◆ Goal: Retype all of the following lines exactly as they appear.

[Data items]
--- --- ---

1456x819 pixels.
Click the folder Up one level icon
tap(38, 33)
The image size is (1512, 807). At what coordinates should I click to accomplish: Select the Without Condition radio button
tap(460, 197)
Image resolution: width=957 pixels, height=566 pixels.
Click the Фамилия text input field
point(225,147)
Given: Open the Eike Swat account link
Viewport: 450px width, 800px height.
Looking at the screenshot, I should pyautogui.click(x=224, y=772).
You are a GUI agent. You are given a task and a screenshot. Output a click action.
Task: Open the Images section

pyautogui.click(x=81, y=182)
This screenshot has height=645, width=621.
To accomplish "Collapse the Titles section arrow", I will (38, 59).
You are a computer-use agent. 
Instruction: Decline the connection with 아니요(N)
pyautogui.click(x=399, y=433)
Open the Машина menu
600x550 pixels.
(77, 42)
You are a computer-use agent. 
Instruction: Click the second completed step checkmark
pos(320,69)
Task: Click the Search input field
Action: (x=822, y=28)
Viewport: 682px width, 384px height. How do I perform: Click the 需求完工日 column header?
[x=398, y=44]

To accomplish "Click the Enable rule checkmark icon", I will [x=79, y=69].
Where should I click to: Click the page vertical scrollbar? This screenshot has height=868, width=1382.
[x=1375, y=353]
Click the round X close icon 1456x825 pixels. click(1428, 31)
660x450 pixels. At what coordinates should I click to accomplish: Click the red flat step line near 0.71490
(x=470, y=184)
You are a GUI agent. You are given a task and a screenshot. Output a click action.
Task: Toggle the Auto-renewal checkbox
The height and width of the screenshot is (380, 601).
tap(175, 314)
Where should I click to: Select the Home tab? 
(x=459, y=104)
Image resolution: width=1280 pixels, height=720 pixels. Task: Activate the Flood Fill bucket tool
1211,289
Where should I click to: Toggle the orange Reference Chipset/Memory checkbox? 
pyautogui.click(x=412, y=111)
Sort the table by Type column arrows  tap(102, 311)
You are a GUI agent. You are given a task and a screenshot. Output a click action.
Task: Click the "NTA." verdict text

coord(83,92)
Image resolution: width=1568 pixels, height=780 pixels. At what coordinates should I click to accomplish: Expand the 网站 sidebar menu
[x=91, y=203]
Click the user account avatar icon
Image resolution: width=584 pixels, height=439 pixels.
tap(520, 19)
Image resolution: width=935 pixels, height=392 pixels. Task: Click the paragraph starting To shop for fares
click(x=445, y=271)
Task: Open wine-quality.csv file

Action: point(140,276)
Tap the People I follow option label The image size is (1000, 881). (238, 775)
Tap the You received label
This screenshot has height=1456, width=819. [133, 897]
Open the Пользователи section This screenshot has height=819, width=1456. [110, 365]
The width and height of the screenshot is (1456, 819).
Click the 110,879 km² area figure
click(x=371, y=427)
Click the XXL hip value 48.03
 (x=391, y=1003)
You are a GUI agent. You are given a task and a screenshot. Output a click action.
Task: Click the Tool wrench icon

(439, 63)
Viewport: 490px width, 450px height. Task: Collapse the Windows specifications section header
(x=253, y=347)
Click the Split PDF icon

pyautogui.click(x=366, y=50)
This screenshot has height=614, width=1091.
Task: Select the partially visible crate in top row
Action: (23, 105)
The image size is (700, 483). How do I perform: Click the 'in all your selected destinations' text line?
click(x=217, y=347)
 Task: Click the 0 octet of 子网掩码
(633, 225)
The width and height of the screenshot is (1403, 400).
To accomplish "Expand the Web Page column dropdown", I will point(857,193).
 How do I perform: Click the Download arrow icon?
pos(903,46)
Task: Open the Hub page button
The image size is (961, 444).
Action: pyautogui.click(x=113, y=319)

--- --- ---

◆ Completed task:
1456x819 pixels.
Click the folder Up one level icon
tap(38, 33)
The image size is (1512, 807). At what coordinates should I click to accomplish: Select the Without Condition radio button
tap(460, 197)
Image resolution: width=957 pixels, height=566 pixels.
Click the Фамилия text input field
point(225,147)
Given: Open the Eike Swat account link
Viewport: 450px width, 800px height.
Looking at the screenshot, I should pyautogui.click(x=224, y=772).
You are a GUI agent. You are given a task and a screenshot. Output a click action.
Task: Open the Images section

pyautogui.click(x=81, y=182)
This screenshot has height=645, width=621.
To accomplish "Collapse the Titles section arrow", I will (38, 59).
You are a computer-use agent. 
Instruction: Decline the connection with 아니요(N)
pyautogui.click(x=399, y=433)
Open the Машина menu
600x550 pixels.
(77, 42)
You are a computer-use agent. 
Instruction: Click the second completed step checkmark
pos(320,69)
Task: Click the Search input field
Action: (x=822, y=28)
Viewport: 682px width, 384px height. How do I perform: Click the 需求完工日 column header?
[x=398, y=44]

To accomplish "Click the Enable rule checkmark icon", I will [x=79, y=69].
Where should I click to: Click the page vertical scrollbar? This screenshot has height=868, width=1382.
[x=1375, y=353]
Click the round X close icon 1456x825 pixels. click(1428, 31)
660x450 pixels. At what coordinates should I click to accomplish: Click the red flat step line near 0.71490
(x=470, y=184)
You are a GUI agent. You are given a task and a screenshot. Output a click action.
Task: Toggle the Auto-renewal checkbox
The height and width of the screenshot is (380, 601).
tap(175, 314)
Where should I click to: Select the Home tab? 
(x=459, y=104)
Image resolution: width=1280 pixels, height=720 pixels. Task: Activate the Flood Fill bucket tool
1211,289
Where should I click to: Toggle the orange Reference Chipset/Memory checkbox? 
pyautogui.click(x=412, y=111)
Sort the table by Type column arrows  tap(102, 311)
You are a GUI agent. You are given a task and a screenshot. Output a click action.
Task: Click the "NTA." verdict text

coord(83,92)
Image resolution: width=1568 pixels, height=780 pixels. At what coordinates should I click to accomplish: Expand the 网站 sidebar menu
[x=91, y=203]
Click the user account avatar icon
Image resolution: width=584 pixels, height=439 pixels.
tap(520, 19)
Image resolution: width=935 pixels, height=392 pixels. Task: Click the paragraph starting To shop for fares
click(x=445, y=271)
Task: Open wine-quality.csv file

Action: point(140,276)
Tap the People I follow option label The image size is (1000, 881). (238, 775)
Tap the You received label
This screenshot has height=1456, width=819. [133, 897]
Open the Пользователи section This screenshot has height=819, width=1456. [110, 365]
The width and height of the screenshot is (1456, 819).
Click the 110,879 km² area figure
click(x=371, y=427)
Click the XXL hip value 48.03
 (x=391, y=1003)
You are a GUI agent. You are given a task and a screenshot. Output a click action.
Task: Click the Tool wrench icon

(439, 63)
Viewport: 490px width, 450px height. Task: Collapse the Windows specifications section header
(x=253, y=347)
Click the Split PDF icon

pyautogui.click(x=366, y=50)
This screenshot has height=614, width=1091.
Task: Select the partially visible crate in top row
Action: (23, 105)
The image size is (700, 483). How do I perform: Click the 'in all your selected destinations' text line?
click(x=217, y=347)
 Task: Click the 0 octet of 子网掩码
(633, 225)
The width and height of the screenshot is (1403, 400).
To accomplish "Expand the Web Page column dropdown", I will point(857,193).
 How do I perform: Click the Download arrow icon?
pos(903,46)
Task: Open the Hub page button
The image size is (961, 444).
Action: pyautogui.click(x=113, y=319)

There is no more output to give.